Further to my original article triggered off by a request letter of Victoria Pace Ross, who wrote again on March 9 (‘April 1953 sea odyssey’), curiosity could not keep me from delving even further into this mari-time saga or odyssey revolving round the ill-fated Star of Malta sea vessel.

Pace Ross asks whether the vessel’s log book was ever retrieved. Well, apparently, even from the records of the September 19, 1955 Maritime Inquiry which had held Commodore Kent as being responsible for the fatal accident, not only does the log book not form part of the inquiry’s documentation, but no mention is even made of it.

With this absent, very important piece of evidence one may well wonder how the assessors had reviewed his previous blameless record as a sea captain.

Whatever, the log book’s absence could well have been due to the pilfering that went on when the Star of Malta was going down.
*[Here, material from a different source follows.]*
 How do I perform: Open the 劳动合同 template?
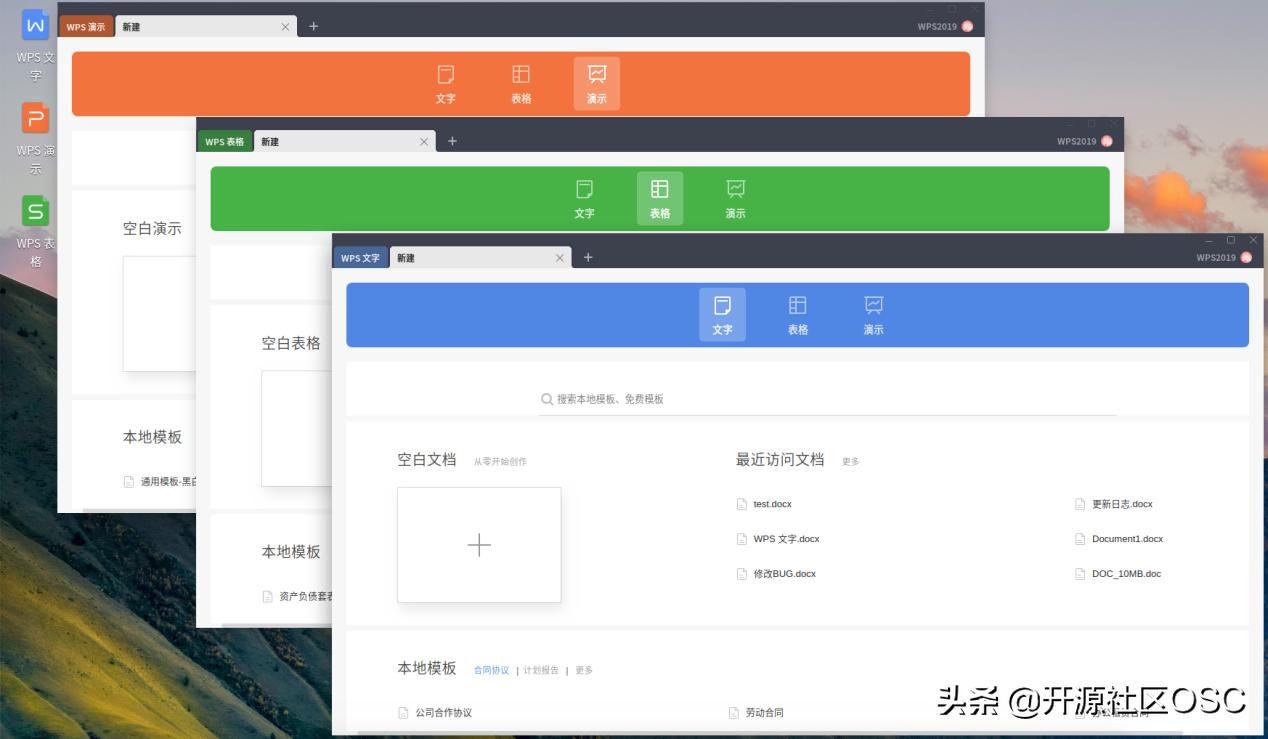(x=765, y=712)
Indeed, it is on record that when news of the accident spread, a flotilla of small fishing and pleasure boats sped to the area to assist, but as the passengers had already disembarked, the opportunity was taken to salvage anything possible. 

Yet very few items were salvaged. Crates of fresh fruit and a number of cages containing chickens and some other livestock were all pilfered as ‘souvenirs’, beside other valuables.
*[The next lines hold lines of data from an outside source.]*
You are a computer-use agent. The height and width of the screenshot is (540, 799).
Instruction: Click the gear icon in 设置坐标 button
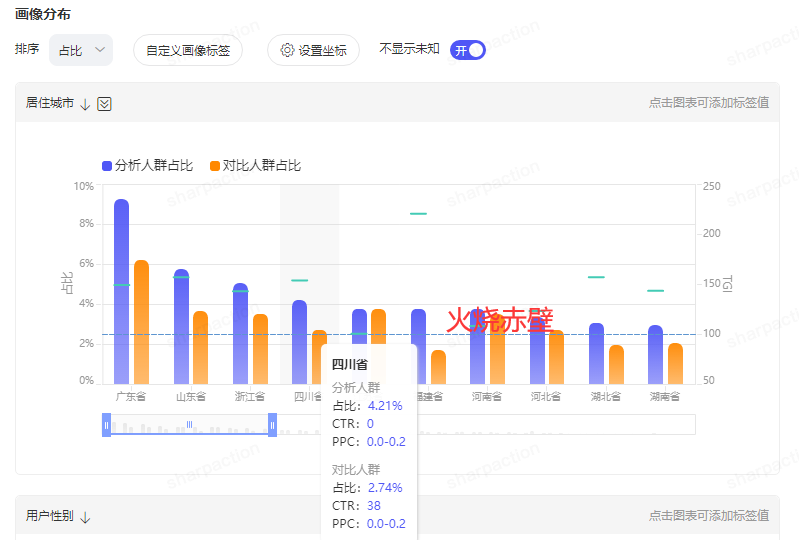[x=287, y=50]
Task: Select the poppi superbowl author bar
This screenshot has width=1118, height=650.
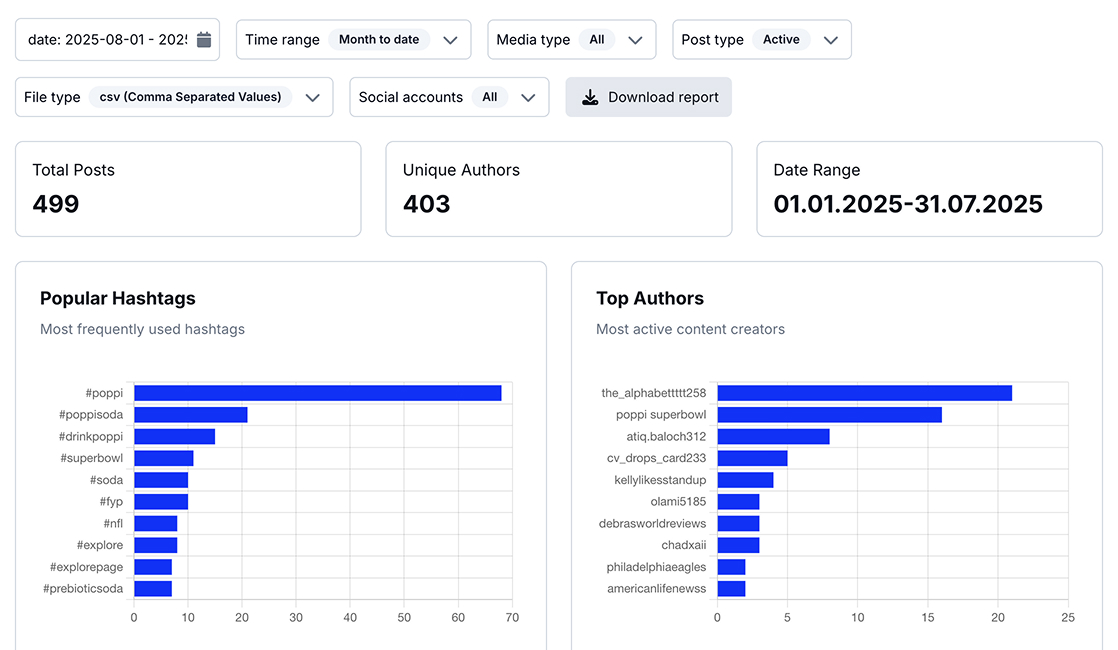Action: click(x=829, y=415)

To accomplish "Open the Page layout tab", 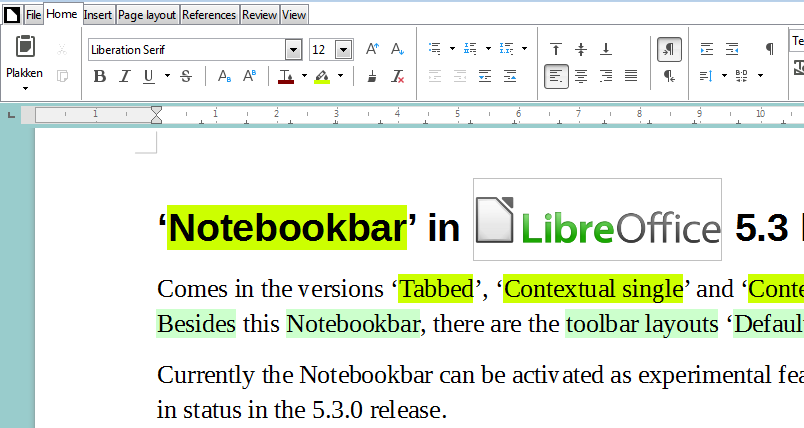I will [x=147, y=15].
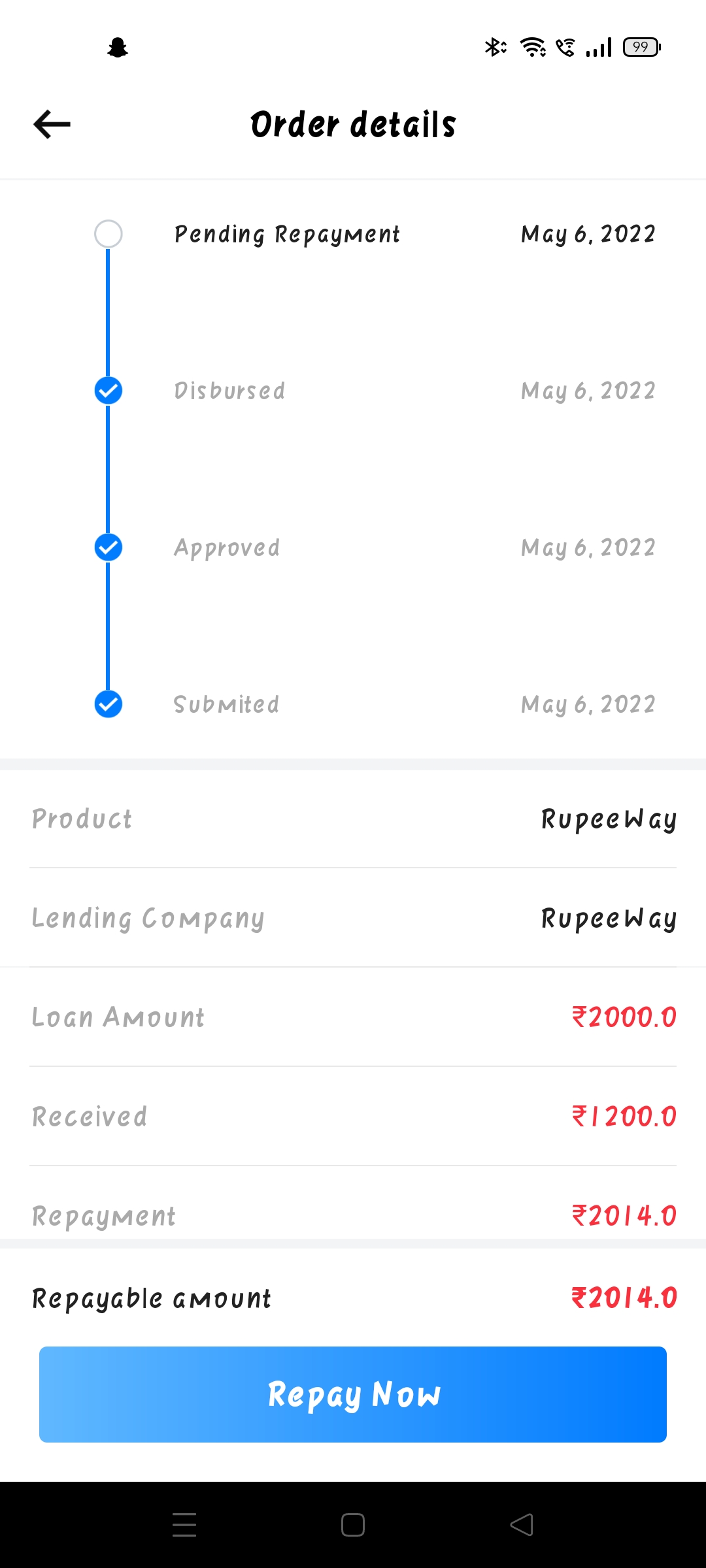Tap the Repayable amount ₹2014.0 total
706x1568 pixels.
[x=624, y=1298]
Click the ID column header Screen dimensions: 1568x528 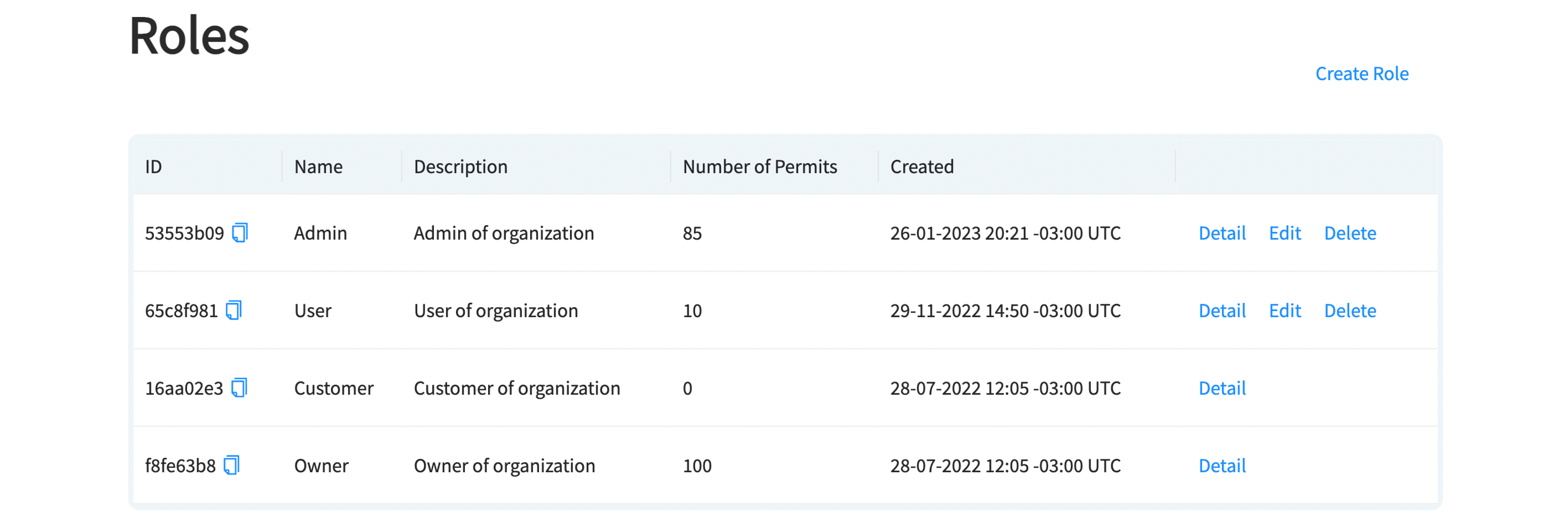coord(153,167)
Apart from no mention being made of the log book itself, or its contents, in historian John Buchanan’s study and research in 2009 when he came over to Malta to record any evidence by those involved in the whole chapter, all I could gather on a possible experience like that of Ms Pace Ross’s 1953 nightmarish voyage was one remembered by a certain Edwin Demarco in the summer of 1954, during which he relates that he was on the point of losing his life were it not for the intervention of some sailors aboard the vessel. Another certain Ċensu Muscat has similar vague memories.
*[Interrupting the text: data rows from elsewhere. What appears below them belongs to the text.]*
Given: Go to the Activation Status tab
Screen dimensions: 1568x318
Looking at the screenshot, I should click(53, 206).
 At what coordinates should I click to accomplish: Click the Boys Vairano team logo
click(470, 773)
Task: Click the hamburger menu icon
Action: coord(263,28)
Crates of fresh fruit and a number of cages containing chickens and some other livestock were all pilfered as ‘souvenirs’, beside other valuables

I have even researched local newspapers published during the period in question and all I could retrieve being reported or photographed about those incidents and ill-fated mishap was when it went down at Dragonara in 1955.

Also interesting, in addition to what I wrote in my first article, was what I managed to fish out when I came across a brief write-up by Albert Fenech. 

It transpires that he had directly witnessed the 1955 accident and had been temporarily employed as a journalist by this newspaper. Born in 1946, Fenech’s family took up UK residence in 1954 where he spent his boyhood and youth before temporarily returning to Malta between 1957 and 1959 and then coming back to Malta permanently in 1965. 

He spent eight years as a full-time journalist with The Times of Malta before taking up a career in HR management, but still retained his roots by actively pursuing freelance journalism and broadcasting for various media outlets covering social issues, current affairs, sports and travel. 

I believe that if traced he might be able to recall other interesting aspects of the Star of Malta saga.

Finally, I have also traced and identified a very short, but highly prized, news clip from an archived newsreel belonging to British Pathé. This can be easily accessed through the following hyperlink: https://youtu.be/YT3VKH6sSJg.

What has recently been written in this newspaper about the subject has positively revived the Star of Malta’s forgotten history. Hopefully, anyone recalling any other unrecorded interesting facts or anecdotes and still living will eventually come forward to add to what has already been compiled here and elsewhere in order to once more consign the Star of Malta episode to its place in history with a complete history timeline.